## Data section
==================================================

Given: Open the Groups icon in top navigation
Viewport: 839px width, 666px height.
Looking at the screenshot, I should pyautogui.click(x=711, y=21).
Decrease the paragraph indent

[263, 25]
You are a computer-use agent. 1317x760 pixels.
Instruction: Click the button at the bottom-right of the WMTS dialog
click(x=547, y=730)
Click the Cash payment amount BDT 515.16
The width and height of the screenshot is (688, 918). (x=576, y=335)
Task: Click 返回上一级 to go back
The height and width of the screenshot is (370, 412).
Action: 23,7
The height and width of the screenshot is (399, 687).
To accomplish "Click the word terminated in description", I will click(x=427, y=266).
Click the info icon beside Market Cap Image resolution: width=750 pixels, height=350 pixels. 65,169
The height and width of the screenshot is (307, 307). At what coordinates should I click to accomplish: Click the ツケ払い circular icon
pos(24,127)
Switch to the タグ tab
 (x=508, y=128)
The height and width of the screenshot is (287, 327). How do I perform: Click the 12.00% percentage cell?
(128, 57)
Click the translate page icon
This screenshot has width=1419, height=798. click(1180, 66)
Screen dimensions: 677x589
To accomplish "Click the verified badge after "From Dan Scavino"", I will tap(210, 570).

==================================================

## Task prompt
Scan the records above for the word "will". Copy each line that has it.

## Task solution
To accomplish "Click the word terminated in description", I will click(x=427, y=266).
To accomplish "Click the verified badge after "From Dan Scavino"", I will tap(210, 570).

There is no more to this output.